Item position entries
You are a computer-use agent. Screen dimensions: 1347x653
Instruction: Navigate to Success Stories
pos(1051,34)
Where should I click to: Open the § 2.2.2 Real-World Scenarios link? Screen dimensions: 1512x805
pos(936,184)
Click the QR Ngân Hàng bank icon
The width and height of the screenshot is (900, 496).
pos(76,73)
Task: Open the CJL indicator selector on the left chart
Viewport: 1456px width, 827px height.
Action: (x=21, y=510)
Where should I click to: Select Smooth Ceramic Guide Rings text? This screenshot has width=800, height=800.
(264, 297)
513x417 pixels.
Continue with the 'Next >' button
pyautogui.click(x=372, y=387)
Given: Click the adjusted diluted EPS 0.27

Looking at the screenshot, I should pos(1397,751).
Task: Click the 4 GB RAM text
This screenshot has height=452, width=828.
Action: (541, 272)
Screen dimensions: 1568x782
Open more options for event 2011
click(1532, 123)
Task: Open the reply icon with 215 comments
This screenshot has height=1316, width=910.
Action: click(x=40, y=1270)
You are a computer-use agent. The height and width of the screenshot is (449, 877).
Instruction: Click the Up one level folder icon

WHAT IS BEING ASKED | Rewrite every line of the material above, replacing "Screen dimensions" with "Viewport size" and keeping everything else the same.

SOLUTION TO THIS EXERCISE |
You are a computer-use agent. Viewport size: 1347x653
Instruction: Navigate to Success Stories
pos(1051,34)
Where should I click to: Open the § 2.2.2 Real-World Scenarios link? Viewport size: 1512x805
pos(936,184)
Click the QR Ngân Hàng bank icon
The width and height of the screenshot is (900, 496).
pos(76,73)
Task: Open the CJL indicator selector on the left chart
Viewport: 1456px width, 827px height.
Action: (x=21, y=510)
Where should I click to: Select Smooth Ceramic Guide Rings text? This screenshot has width=800, height=800.
(264, 297)
513x417 pixels.
Continue with the 'Next >' button
pyautogui.click(x=372, y=387)
Given: Click the adjusted diluted EPS 0.27

Looking at the screenshot, I should pos(1397,751).
Task: Click the 4 GB RAM text
This screenshot has height=452, width=828.
Action: (541, 272)
Viewport size: 1568x782
Open more options for event 2011
click(1532, 123)
Task: Open the reply icon with 215 comments
This screenshot has height=1316, width=910.
Action: click(x=40, y=1270)
You are a computer-use agent. The height and width of the screenshot is (449, 877).
Instruction: Click the Up one level folder icon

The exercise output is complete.